Low-Carb Avocado Deviled Eggs Recipe

Low-Carb Avocado Deviled Eggs Recipe

Jane Estoperez

Servings: 6 servings

Prep time: 10 minutes

Cook time: 0 minutes

Total time: 10 minutes


  • 6 Hard-boiled eggs, peeled
  • 1 Ripe avocado
  • 1 tablespoon Lime juice
  • 1 tablespoon Mayonnaise
  • 1 teaspoon Dijon mustard
  • Salt and pepper
  • Paprika for garnish
  • Fresh parsley for garnish


  1. Cut the hard-boiled eggs in half lengthwise and carefully remove the yolks.
  2. Place the yolks in a mixing bowl and mash them with a fork.
  3. Add the ripe avocado to the mixing bowl and mash it with the fork until it is smooth and well combined with the egg yolks.
  4. Add the lime juice, mayonnaise, Dijon mustard, salt, and pepper to the mixing bowl and stir well to combine.
  5. Spoon the avocado-egg mixture into the egg white halves.
  6. Sprinkle the deviled eggs with paprika and fresh parsley for garnish.
  7. Serve immediately or chill in the refrigerator until ready to serve.

Nutrition Facts

Calories: 92 kcal

Fat: 7g

Saturated Fat: 2g

Cholesterol: 142 mg

Sodium: 121 mg

Carbohydrates: 2g

Fiber: 1g

Protein: 6g

Nutrition Disclaimer: We are not certified nutritionists.

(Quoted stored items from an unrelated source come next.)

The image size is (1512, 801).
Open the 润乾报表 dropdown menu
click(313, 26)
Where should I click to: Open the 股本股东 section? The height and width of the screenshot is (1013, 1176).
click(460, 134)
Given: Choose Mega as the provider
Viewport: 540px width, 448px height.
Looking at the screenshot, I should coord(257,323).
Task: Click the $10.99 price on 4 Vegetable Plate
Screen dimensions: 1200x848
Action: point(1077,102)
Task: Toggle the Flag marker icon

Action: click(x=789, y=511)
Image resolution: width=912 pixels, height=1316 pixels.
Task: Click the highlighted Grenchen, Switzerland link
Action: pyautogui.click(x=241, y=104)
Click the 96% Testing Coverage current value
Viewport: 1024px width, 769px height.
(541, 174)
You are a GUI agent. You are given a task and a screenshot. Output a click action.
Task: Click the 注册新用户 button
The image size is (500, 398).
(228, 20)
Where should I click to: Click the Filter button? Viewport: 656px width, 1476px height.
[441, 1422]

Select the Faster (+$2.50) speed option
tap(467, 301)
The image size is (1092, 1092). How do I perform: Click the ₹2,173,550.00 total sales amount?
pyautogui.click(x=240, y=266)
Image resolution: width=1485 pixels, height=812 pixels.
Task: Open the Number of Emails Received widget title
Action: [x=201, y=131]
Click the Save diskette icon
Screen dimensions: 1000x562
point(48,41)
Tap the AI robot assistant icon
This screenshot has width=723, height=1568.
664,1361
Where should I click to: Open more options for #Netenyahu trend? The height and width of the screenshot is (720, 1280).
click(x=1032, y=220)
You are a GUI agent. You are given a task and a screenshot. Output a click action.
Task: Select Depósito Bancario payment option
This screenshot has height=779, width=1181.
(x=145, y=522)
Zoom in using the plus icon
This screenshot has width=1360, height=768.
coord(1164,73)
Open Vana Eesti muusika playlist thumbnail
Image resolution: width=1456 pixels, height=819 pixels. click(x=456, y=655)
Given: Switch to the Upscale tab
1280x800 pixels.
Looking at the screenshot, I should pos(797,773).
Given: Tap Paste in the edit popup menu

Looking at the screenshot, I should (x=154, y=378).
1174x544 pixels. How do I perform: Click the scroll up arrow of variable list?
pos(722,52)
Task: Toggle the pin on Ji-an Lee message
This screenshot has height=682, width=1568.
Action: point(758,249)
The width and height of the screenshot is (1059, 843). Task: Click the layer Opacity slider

Nutrition facts are an estimate and are provided as a courtesy. They are generated by an online API that recognizes ingredient names and amounts and makes calculations based on the serving size. Results may vary.

How to Store the Low-Carb Avocado Deviled Eggs

To prevent bacterial growth, ensure the leftovers are stored in an airtight container or tightly wrapped in plastic wrap. It should be eaten within 3 to 4 days to ensure that it is safe to consume.